New York-based multichannel marketer Alloy(NasdaqNM: ALOY) posted a $321,000 net loss for the quarter ended July 31, compared with net income gain of $538,000 last year due to higher operating expenses, and expenses from its July acquisition of rival teen marketer Delia’s.
Total revenue for the quarter increased 55%, to $80.5 million, compared with $52.0 million last year. Second quarter net merchandise revenue fell 5%, to $30.0 million compared with $31.5 million last year due to a planned in catalog circulation. Alloy says it reduced the number of catalogs sent to prospects and nonbuyers inside its database.

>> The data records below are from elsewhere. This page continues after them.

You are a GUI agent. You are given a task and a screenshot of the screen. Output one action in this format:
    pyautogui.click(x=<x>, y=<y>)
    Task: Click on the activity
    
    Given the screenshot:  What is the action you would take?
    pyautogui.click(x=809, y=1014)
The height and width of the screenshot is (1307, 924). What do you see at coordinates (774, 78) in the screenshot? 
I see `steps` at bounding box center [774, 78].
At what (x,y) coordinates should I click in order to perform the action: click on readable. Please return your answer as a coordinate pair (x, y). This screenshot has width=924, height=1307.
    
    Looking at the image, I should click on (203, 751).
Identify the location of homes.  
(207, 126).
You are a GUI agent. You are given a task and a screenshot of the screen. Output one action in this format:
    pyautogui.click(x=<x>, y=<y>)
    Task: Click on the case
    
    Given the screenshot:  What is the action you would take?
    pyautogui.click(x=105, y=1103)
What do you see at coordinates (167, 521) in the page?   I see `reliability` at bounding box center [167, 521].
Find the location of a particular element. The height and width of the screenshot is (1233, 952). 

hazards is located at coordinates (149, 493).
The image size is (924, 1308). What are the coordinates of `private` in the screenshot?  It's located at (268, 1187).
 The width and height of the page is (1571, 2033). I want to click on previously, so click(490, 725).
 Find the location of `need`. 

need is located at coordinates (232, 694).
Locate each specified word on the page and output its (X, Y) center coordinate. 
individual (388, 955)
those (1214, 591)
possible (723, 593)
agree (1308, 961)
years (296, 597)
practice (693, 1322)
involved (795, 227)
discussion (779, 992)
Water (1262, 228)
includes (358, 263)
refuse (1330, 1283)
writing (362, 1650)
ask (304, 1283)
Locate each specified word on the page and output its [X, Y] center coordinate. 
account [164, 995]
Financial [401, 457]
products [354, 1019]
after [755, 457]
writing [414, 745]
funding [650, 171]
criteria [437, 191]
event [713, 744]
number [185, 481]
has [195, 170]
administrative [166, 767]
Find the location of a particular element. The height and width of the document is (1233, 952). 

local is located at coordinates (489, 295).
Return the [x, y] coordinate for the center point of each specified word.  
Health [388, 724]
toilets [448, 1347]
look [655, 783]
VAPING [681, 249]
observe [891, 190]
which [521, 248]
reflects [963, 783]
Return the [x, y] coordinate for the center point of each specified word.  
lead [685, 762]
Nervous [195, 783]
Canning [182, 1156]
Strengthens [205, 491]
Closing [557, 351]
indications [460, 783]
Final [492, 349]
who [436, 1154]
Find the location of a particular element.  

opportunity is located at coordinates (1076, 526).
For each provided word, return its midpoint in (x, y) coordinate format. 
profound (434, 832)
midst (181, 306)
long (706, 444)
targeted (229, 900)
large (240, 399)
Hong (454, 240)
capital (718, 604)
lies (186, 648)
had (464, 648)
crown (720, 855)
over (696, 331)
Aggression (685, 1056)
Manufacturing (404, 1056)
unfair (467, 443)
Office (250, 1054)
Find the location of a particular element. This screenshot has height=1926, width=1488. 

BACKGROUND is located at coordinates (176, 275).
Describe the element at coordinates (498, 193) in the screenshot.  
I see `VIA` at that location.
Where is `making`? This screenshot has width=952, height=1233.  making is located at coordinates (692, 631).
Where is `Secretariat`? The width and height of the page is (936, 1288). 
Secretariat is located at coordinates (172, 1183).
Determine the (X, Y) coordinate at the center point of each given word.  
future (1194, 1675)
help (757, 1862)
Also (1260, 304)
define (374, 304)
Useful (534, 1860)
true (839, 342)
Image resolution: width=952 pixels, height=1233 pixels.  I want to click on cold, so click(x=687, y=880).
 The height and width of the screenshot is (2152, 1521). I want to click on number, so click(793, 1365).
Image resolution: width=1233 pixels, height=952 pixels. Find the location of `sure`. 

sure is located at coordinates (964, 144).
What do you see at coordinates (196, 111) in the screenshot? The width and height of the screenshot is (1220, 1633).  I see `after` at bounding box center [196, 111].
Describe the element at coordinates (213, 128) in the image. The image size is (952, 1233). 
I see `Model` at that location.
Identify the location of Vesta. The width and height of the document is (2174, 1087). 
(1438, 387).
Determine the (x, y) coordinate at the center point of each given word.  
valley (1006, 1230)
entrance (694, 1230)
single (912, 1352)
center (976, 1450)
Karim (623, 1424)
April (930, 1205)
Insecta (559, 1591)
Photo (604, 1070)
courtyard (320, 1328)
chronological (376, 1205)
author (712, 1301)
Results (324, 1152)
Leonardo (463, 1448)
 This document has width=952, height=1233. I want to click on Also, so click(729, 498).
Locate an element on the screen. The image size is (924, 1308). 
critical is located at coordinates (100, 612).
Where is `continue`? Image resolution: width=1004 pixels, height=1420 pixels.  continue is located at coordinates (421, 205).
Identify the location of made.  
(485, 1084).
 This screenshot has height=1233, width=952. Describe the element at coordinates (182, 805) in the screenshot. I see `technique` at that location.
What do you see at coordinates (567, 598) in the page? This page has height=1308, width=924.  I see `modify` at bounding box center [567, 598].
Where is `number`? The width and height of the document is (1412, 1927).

The increase resulted from a larger advertising sales force, a broader client base, and a wider range of media services offered than in the last fiscal year, due to a combination of internal development and strategic acquisitions, together with the addition of revenues from the operations of OCM, a marketing/advertising agency that Alloy acquired at the beginning of the second quarter of fiscal 2003.
In the company release, Alloy also provided third quarter guidance. Assuming the company takes majority ownership of rival Delia’s in early September, CEO Matt Diamond said in a statement that Alloy expects merchandise revenue in the range of $50 million-$55 million, and sponsorship revenue range of $66 million to $69 million. Alloy expects earnings before interest, taxes, depreciation, and amortization (EBITDA) to range from $9 million to $12 million.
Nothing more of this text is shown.